Advice for healthcare professionals:
- communicating hydrocephalus has been rarely reported during treatment with nusinersen; most cases developed after 2 to 4 loading doses
- discuss the risk of communicating hydrocephalus and its clinical features with patients and their caregivers
- advise them to seek urgent medical attention if any possible symptoms or signs develop including: persistent vomiting or headache, decreased consciousness, or a rapid increase in head size in children
- consider communicating hydrocephalus in the differential diagnosis of any patient with suggestive symptoms and signs and investigate them urgently
- refer patients with hydrocephalus to a neurosurgeon as soon as possible as they may require treatment with a CSF shunt
- if a CSF shunt is considered necessary, prescribers should inform patients and their carers that the benefits and risks of continued nusinersen treatment in patients with CSF shunts are not known (see below)

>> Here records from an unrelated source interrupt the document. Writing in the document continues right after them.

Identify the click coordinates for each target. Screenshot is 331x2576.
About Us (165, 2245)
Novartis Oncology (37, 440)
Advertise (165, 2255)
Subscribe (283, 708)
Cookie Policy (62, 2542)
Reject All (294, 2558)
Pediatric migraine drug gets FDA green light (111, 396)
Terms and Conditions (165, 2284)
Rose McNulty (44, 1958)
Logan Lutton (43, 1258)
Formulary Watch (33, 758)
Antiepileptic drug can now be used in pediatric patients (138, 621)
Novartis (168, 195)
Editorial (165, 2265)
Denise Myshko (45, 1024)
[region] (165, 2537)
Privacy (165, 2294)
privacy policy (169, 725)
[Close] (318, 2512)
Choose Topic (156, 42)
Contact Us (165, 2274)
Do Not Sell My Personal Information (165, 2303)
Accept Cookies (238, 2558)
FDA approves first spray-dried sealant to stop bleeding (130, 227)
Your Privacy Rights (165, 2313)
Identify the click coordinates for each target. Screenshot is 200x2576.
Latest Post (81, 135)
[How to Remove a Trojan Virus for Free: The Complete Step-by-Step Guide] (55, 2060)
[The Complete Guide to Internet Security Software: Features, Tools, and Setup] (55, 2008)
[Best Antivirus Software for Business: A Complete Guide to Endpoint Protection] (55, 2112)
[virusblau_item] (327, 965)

- report any suspected adverse drug reactions to nusinersen on a Yellow Card, including hydrocephalus or any problems after insertion of a CSF shunt
Nusinersen (Spinraza▼) is an antisense oligonucleotide indicated for the treatment of 5q spinal muscular atrophy that was first authorised in December 2016. Nusinersen is given intrathecally by lumbar puncture as 4 loading doses on days 0, 14, 28, and 63 of therapy, followed by maintenance doses every 4 months.
Reports of communicating hydrocephalus
Worldwide, 5 cases of communicating hydrocephalus have been reported up to 6 July 2018 during routine clinical use of nusinersen. Of the 5 cases, 4 were children with spinal muscular atrophy type 1 who presented with signs of hydrocephalus after receiving 2 to 4 loading doses and one was an adult with scoliosis. Three of the children required cerebrospinal fluid (CSF) drainage procedures and continued nusinersen treatment (2 had ventriculoperitoneal shunts). One child did not require a CSF shunt and is being monitored after nusinersen was discontinued.

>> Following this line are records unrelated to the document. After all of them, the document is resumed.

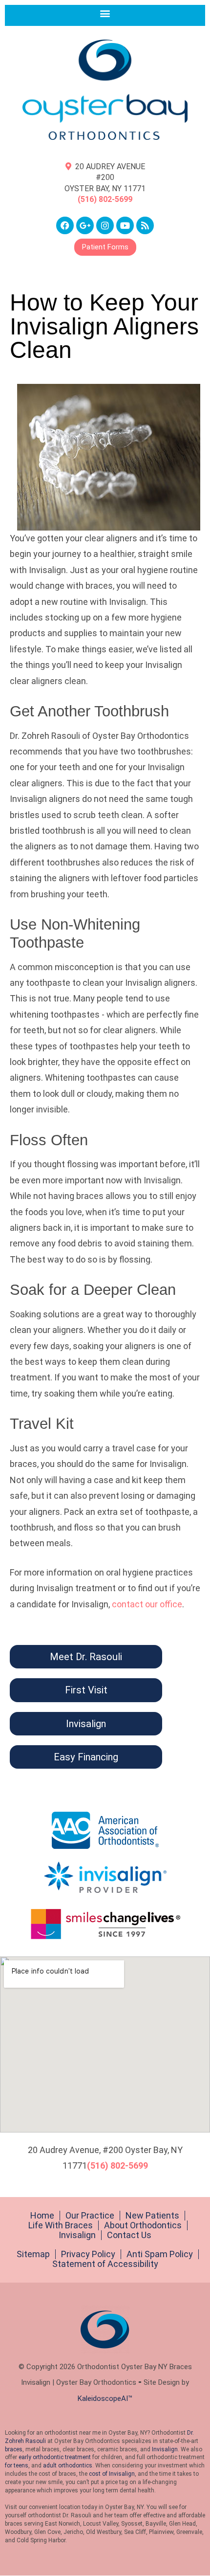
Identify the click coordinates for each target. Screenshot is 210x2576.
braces (13, 2449)
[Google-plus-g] (85, 225)
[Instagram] (105, 225)
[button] (105, 13)
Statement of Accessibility (105, 2264)
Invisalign (77, 2235)
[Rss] (145, 225)
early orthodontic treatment (55, 2457)
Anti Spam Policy (159, 2254)
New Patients (152, 2216)
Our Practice (89, 2216)
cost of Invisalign (112, 2473)
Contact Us (129, 2235)
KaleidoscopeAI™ (105, 2398)
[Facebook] (65, 225)
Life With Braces (60, 2225)
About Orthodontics (143, 2225)
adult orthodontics (67, 2465)
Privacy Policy (88, 2254)
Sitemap (33, 2254)
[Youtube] (125, 225)
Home (42, 2216)
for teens (16, 2465)
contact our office (147, 1604)
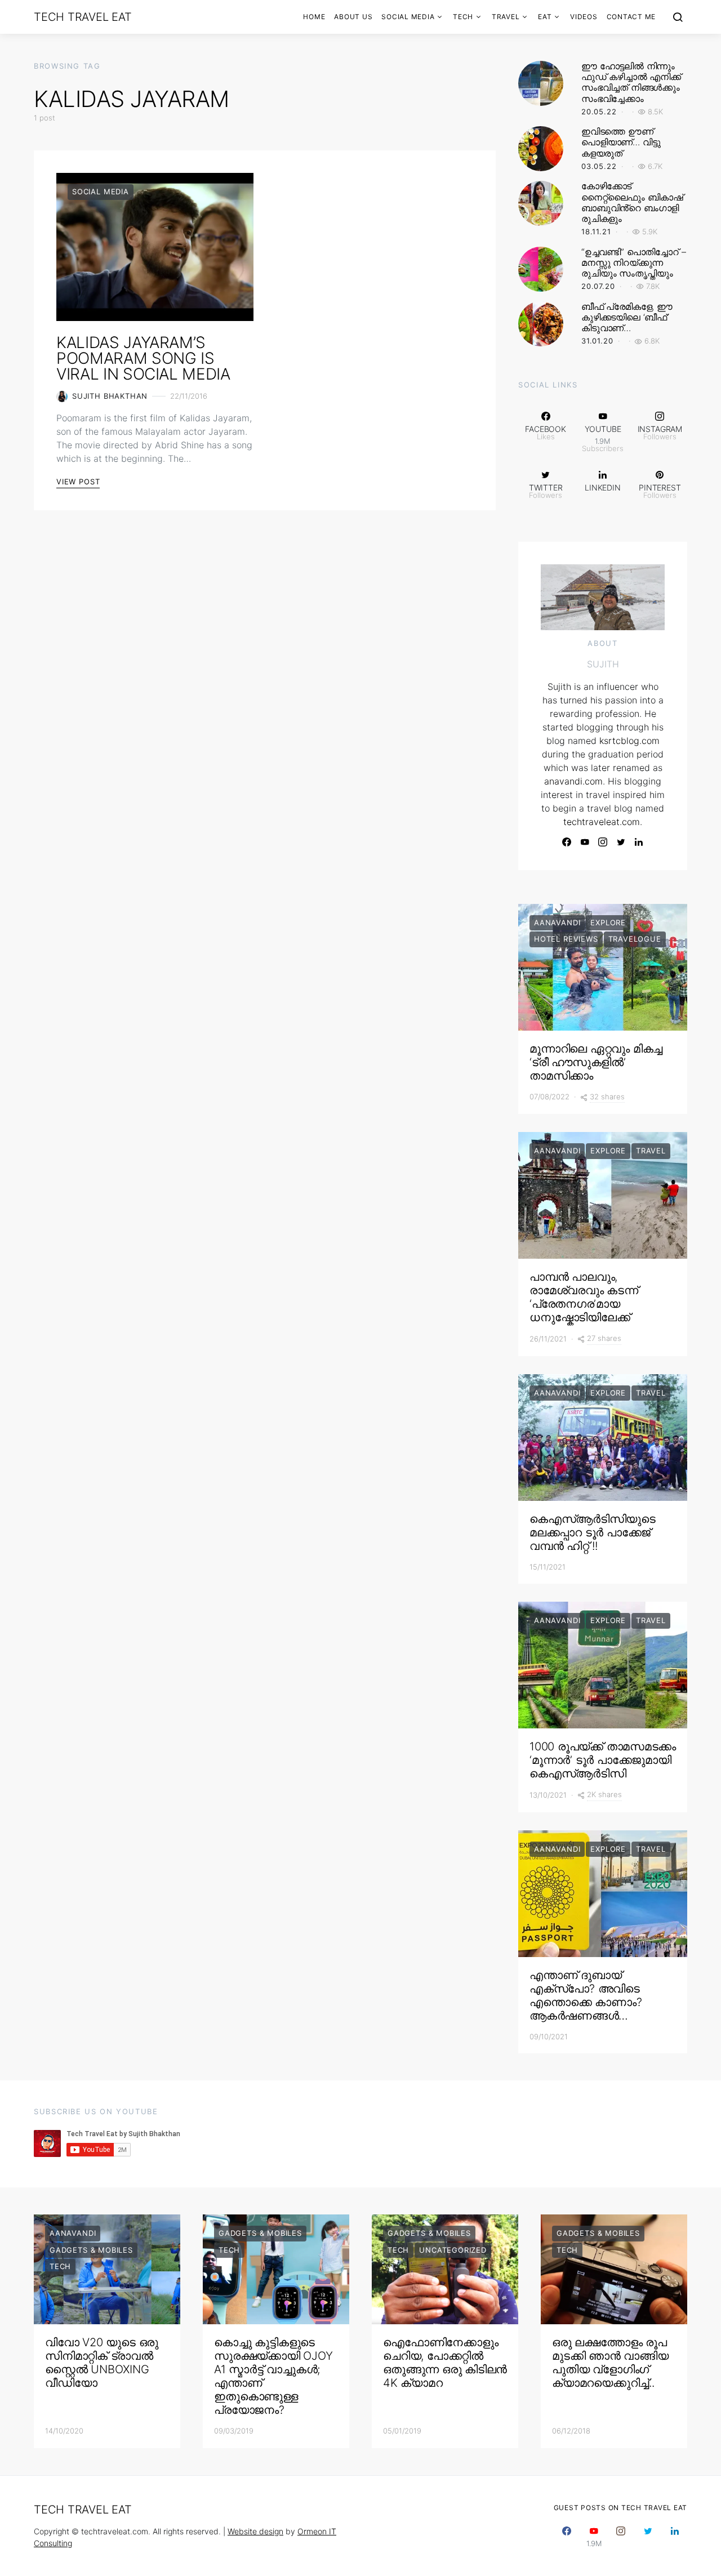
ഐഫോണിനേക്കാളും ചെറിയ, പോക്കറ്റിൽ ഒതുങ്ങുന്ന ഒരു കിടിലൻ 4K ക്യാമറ (445, 2363)
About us (353, 16)
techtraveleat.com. (602, 821)
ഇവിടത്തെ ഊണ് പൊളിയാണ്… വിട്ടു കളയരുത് (620, 142)
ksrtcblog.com (629, 740)
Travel (506, 16)
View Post (78, 481)
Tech (463, 16)
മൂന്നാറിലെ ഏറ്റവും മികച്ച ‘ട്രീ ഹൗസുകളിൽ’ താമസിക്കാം (595, 1062)
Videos (584, 16)
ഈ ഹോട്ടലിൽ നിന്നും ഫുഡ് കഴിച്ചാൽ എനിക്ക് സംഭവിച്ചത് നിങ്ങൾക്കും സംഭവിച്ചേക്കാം (631, 82)
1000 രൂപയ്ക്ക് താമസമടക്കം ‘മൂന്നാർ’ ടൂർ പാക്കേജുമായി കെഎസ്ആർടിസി (602, 1760)
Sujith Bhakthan (110, 395)
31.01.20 (597, 340)
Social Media (407, 16)
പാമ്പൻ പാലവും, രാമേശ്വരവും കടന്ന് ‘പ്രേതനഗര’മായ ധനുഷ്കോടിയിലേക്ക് (583, 1297)
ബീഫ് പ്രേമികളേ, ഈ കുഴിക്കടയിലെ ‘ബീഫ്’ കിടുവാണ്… (627, 317)
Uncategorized (453, 2249)
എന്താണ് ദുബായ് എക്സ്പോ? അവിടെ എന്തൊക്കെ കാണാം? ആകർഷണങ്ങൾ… (585, 1995)
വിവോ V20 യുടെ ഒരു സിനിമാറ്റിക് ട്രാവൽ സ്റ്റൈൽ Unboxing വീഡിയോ (101, 2363)
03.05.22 (599, 166)
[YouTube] (585, 841)
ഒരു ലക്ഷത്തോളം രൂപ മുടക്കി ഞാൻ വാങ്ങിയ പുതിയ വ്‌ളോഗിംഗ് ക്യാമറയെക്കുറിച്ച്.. (610, 2363)
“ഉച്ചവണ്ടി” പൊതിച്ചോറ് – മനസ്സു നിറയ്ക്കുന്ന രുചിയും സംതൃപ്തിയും (633, 262)
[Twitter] (621, 841)
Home (314, 16)
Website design (255, 2531)
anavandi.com (573, 781)
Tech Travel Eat (82, 17)
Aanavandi (557, 922)
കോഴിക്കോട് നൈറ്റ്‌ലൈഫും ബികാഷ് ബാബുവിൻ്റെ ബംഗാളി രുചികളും (632, 202)
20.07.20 (598, 286)
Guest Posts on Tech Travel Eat (621, 2507)
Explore (608, 922)
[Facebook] (567, 841)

There is no known association between spinal muscular atrophy and communicating hydrocephalus and investigations did not reveal an underlying cause such as intracranial haemorrhage or infection.
Worldwide, up to 30 September 2017, approximately 1,437 patients have received nusinersen in routine clinical practice (439 patient-years). We have not received any reports of hydrocephalus associated with nusinersen treatment in the UK, although usage is currently very limited.
Discuss with patients, and their caregivers if necessary, the risk of hydrocephalus and advise them to seek urgent medical attention if any signs or symptoms of hydrocephalus develop including persistent vomiting or headache, seizures, decreased consciousness, or a rapid increase in head size in children.
Hydrocephalus should be considered in any patient with suggestive clinical features and confirmed cases should be referred urgently to a neurosurgeon for advice on further management.
The effectiveness and safety of nusinersen in patients with CSF shunts has not been determined. If nusinersen is continued, prescribers should continue to monitor the response to therapy. There are no data on the complication rate of CSF shunts with continued nusinersen treatment and the elimination rate of nusinersen from the central nervous system following CSF shunt insertion has not been determined. If a CSF shunt is required, patients and their carers should be informed that the risks and benefits of nusinersen in patients with CSF shunts are not known.
Next steps and continued monitoring
The risk of hydrocephalus has been added to the product information for nusinersen and prescribing clinicians were informed of this risk by letter in August 2018. As a new medicine, the benefits and risks of this medicine are being reviewed regularly, including any further data about the risk of hydrocephalus and the effectiveness and safety of nusinersen in patients with CSF shunts. The marketing authorisation holder is also conducting additional studies into the safety of nusinersen.
Report any suspected adverse drug reactions
As for all medicines, MHRA will continue to closely monitor the safety of nusinersen. As a black triangle drug under the additional monitoring scheme, any suspected adverse drug reactions associated with nusinersen should be reported on a Yellow Card, including signs or symptoms of hydrocephalus or any problems developing after insertion of a CSF shunt such as lack of efficacy or shunt dysfunction.
Article citation: Drug Safety Update volume 12, issue 2; September 2018: 4.